CaffeineFix
Version 2.0 [201211]
Chemical Nomenclature Spelling Correction
The complex technical nomenclature used by chemists to describe molecular structures presents unique challenges to regular natural language processing (NLP) tools. Software for handling English text often can't handle the non-standard use of whitespace, hyphenation, punctuation, Greek characters, italics and even superscripts found in chemical names. Likewise, the unusual letter combinations that occur in IUPAC, Chemical Abstracts, Beilstein and traditional names can trip up the trigram analysis frequently used in spell checking software.
CaffeineFix overcomes the limitations of existing solutions by using novel algorithms purely for handling IUPAC-like organic chemistry nomenclature.

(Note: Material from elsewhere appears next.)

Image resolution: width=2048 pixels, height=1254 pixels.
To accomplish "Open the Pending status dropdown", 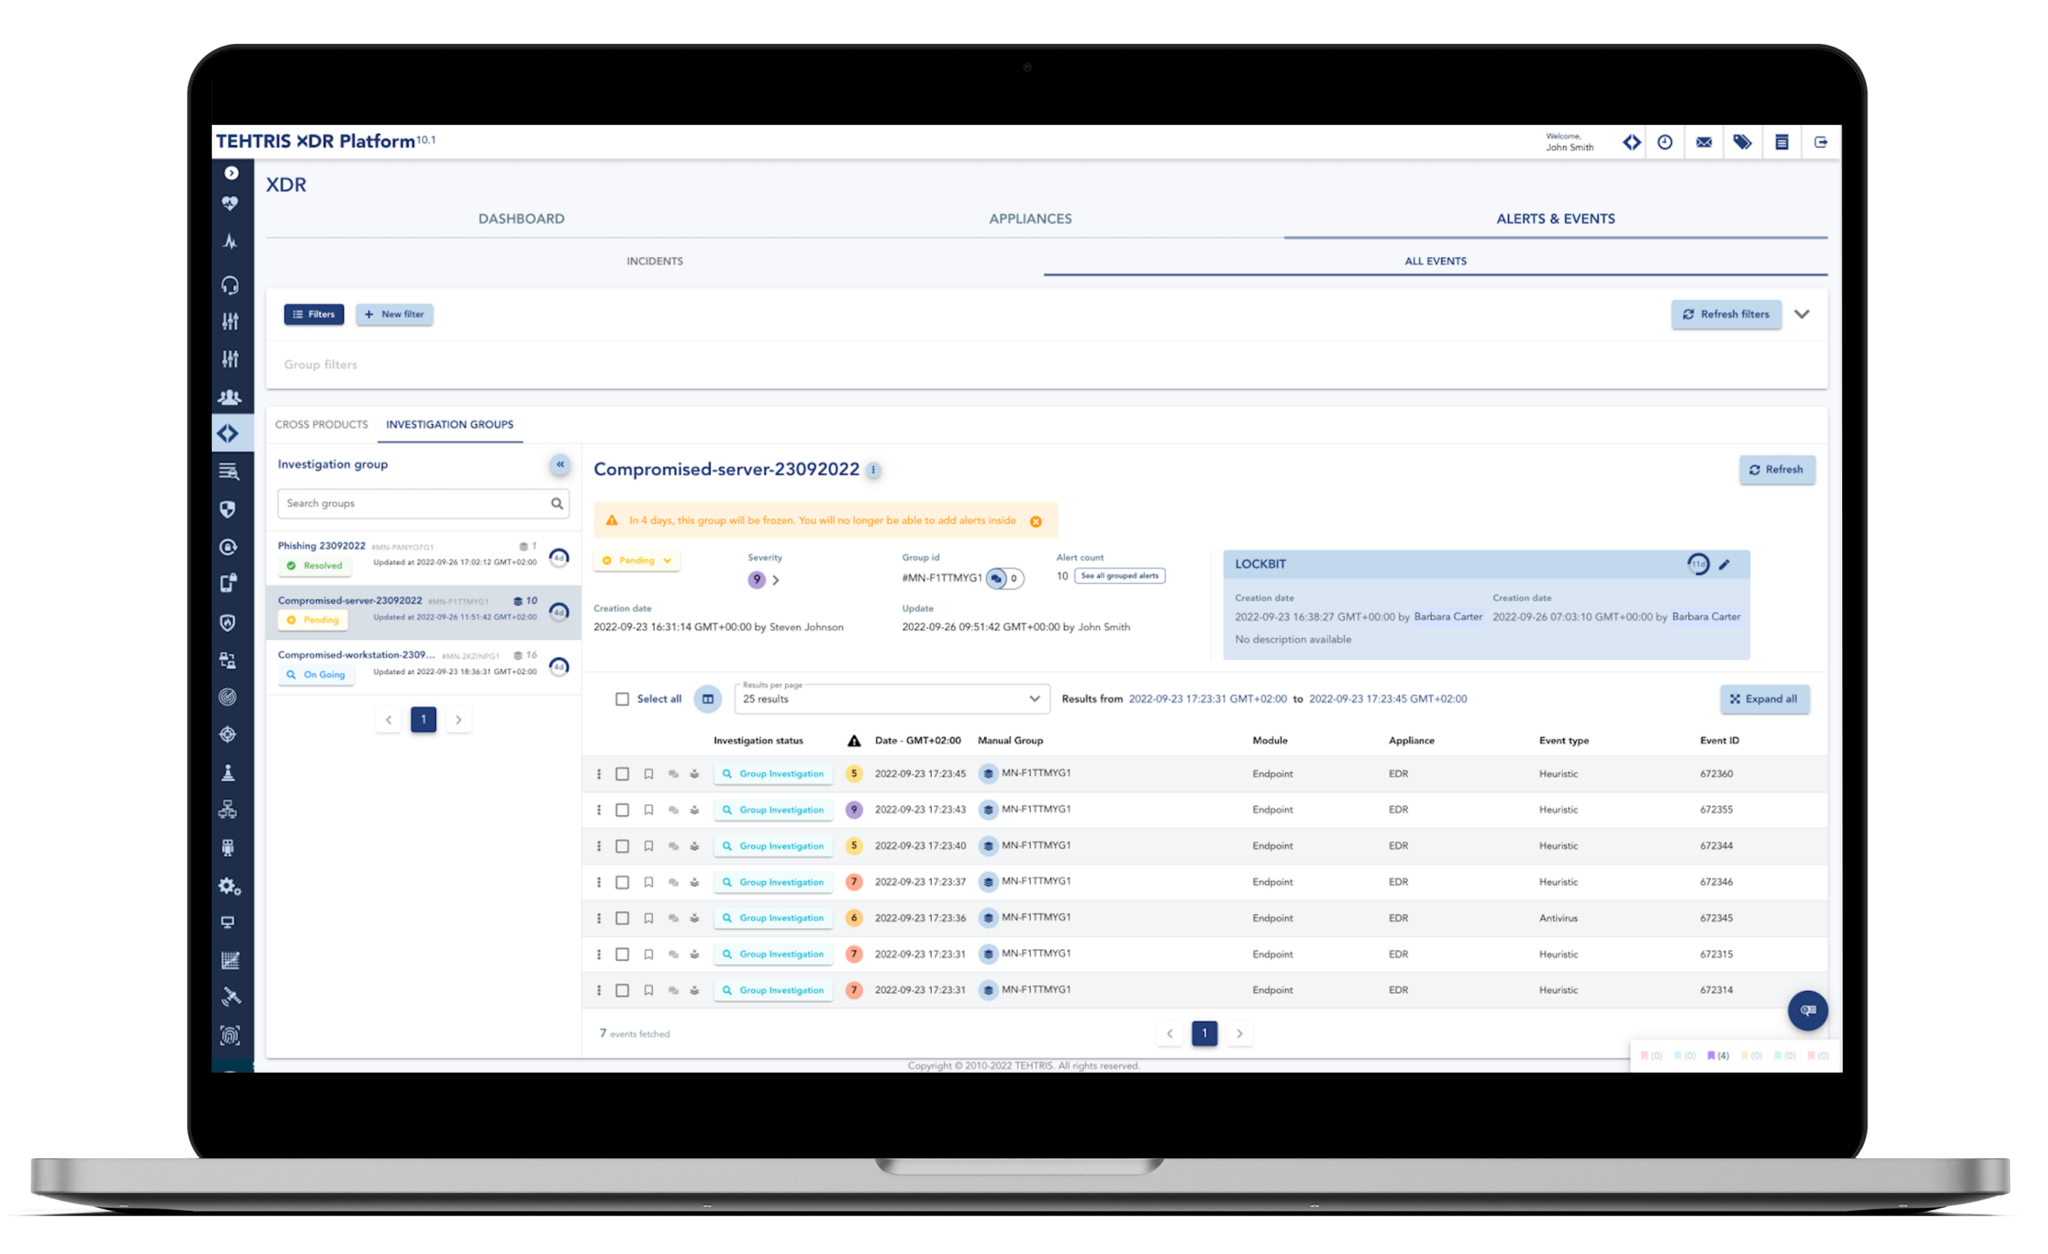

Unlike dictionary-based approaches, CaffeineFix's novel "push-down automaton" technology allows it to check and correct against an infinite number of words/chemical names. "Levenshtein distance" can be used to identify corrections and automatically correct unambiguous errors. User parameterizable substitution matrices and insertion-deletion (indel) penalties can be used to customize suggestion scores for a particular end-user application. For example, when working with OCR scanned text the cost of substituting "rn" with "m", or "l" with "1" can be reduced, or when the relative cost of deleting hyphens tweaked when processing paginated text.
12-dichlorobenzne? Did you mean 1,2-dichlorobenzene?

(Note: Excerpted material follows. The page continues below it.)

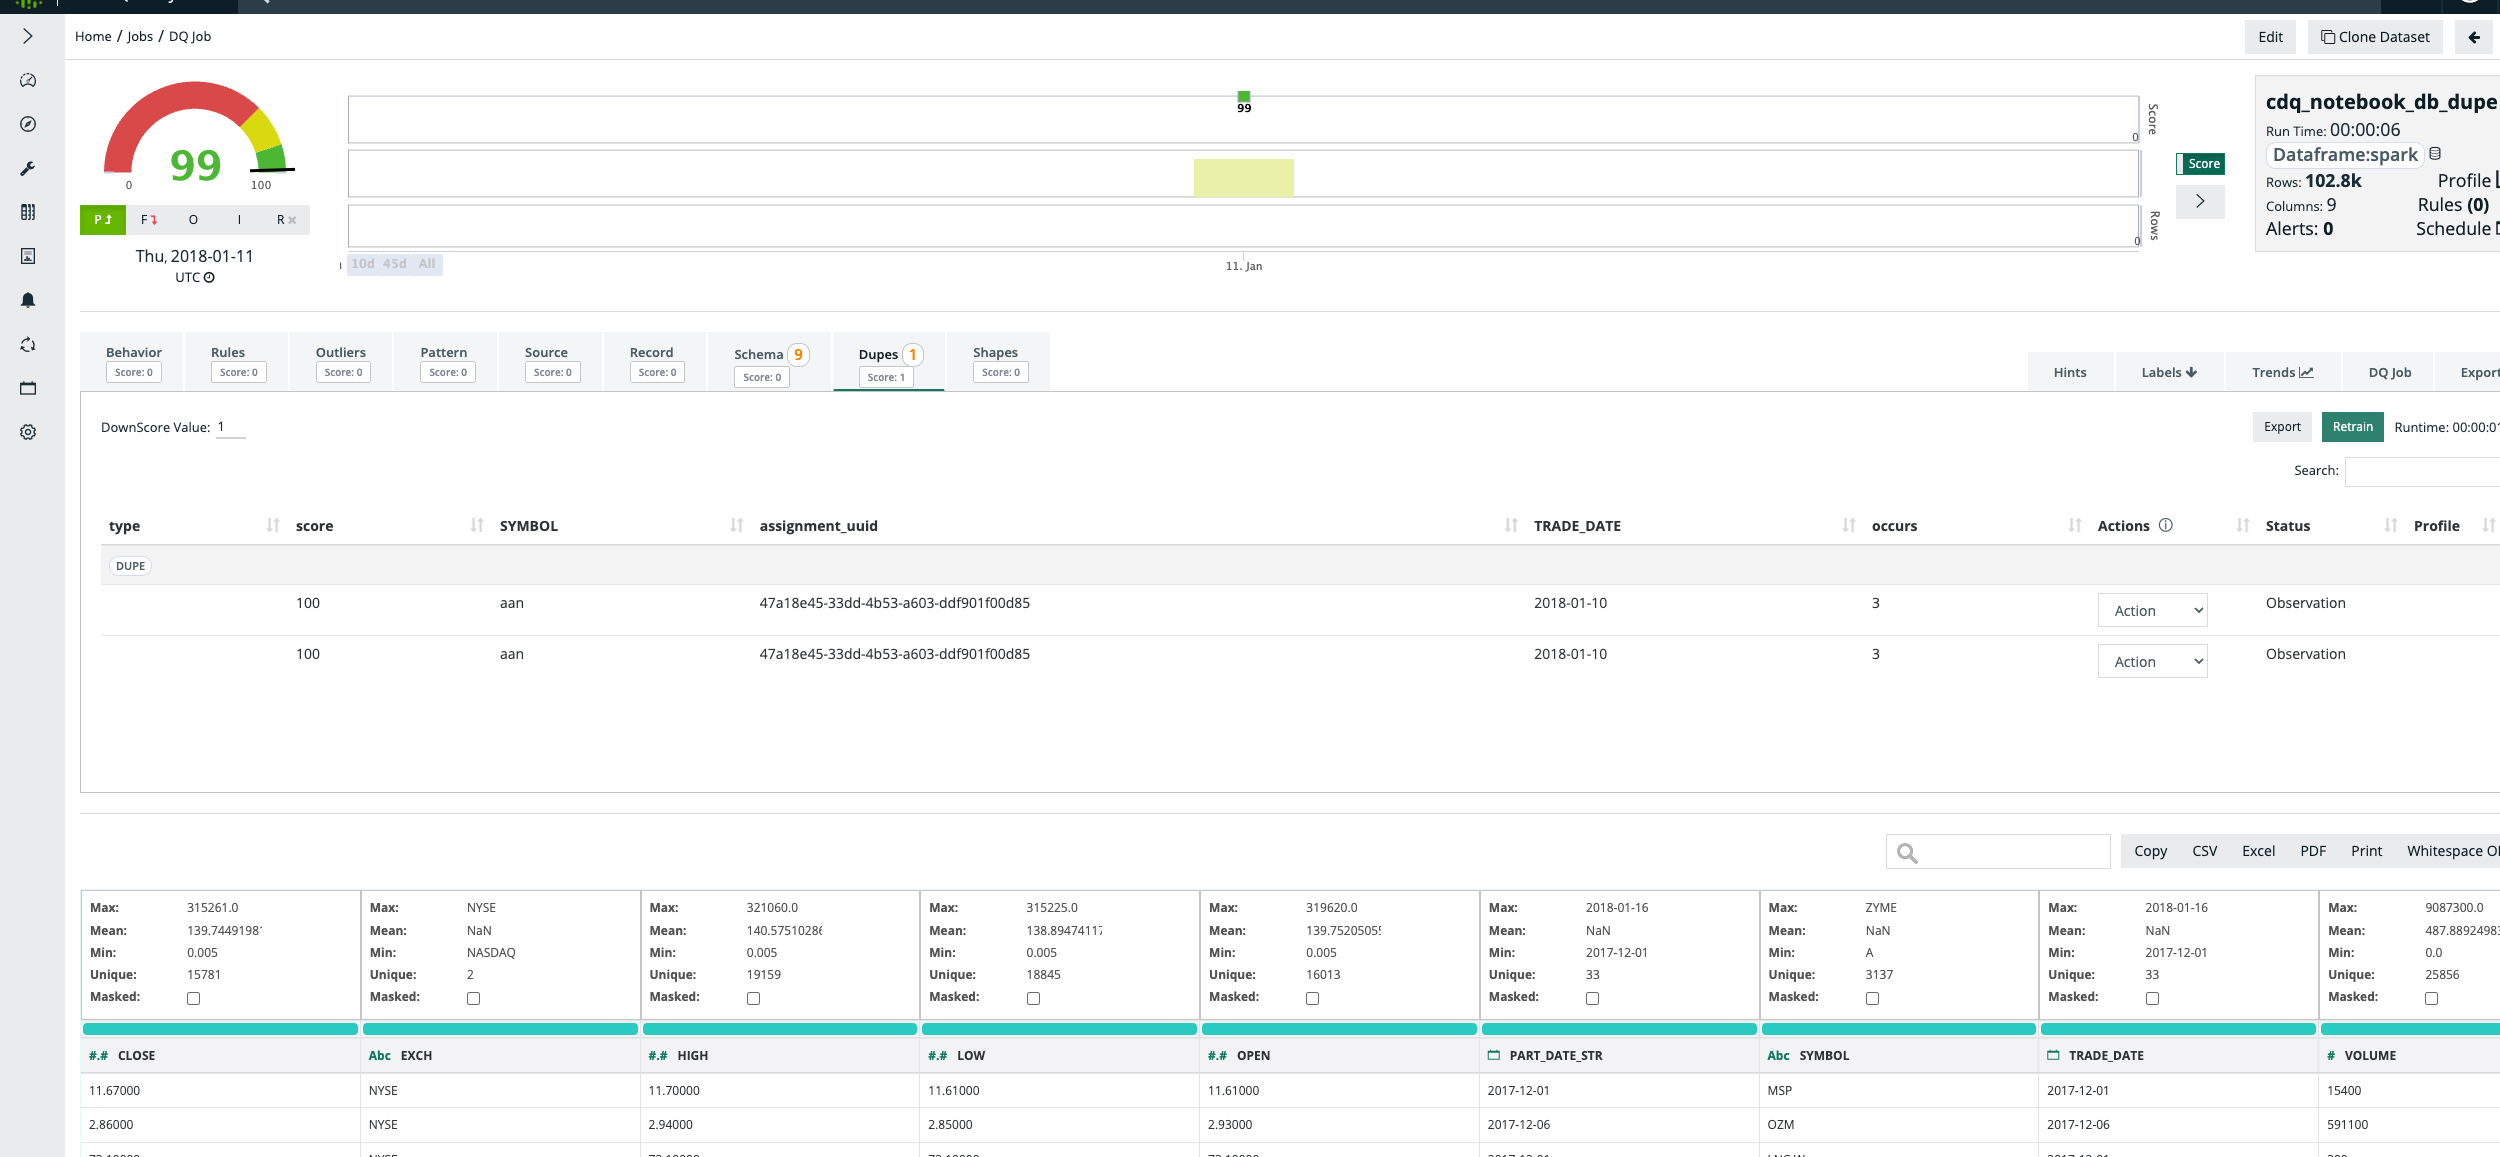
Task: Toggle Masked checkbox under the CLOSE column stats
Action: pos(192,997)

didec-2-ene? Did you mean dodec-2-ene?
- Correct typos in documents within word processors, spreadsheets, presentation and other office software.
- Enhance text-based chemical database searches of registration systems or chemical supplier catalogues, with Google-like "did you mean ...?" functionality.
- Fix OCR errors in scanned documents.
- Improve the performance of name-to-structure conversion in text-mining and chemical entity extraction applications.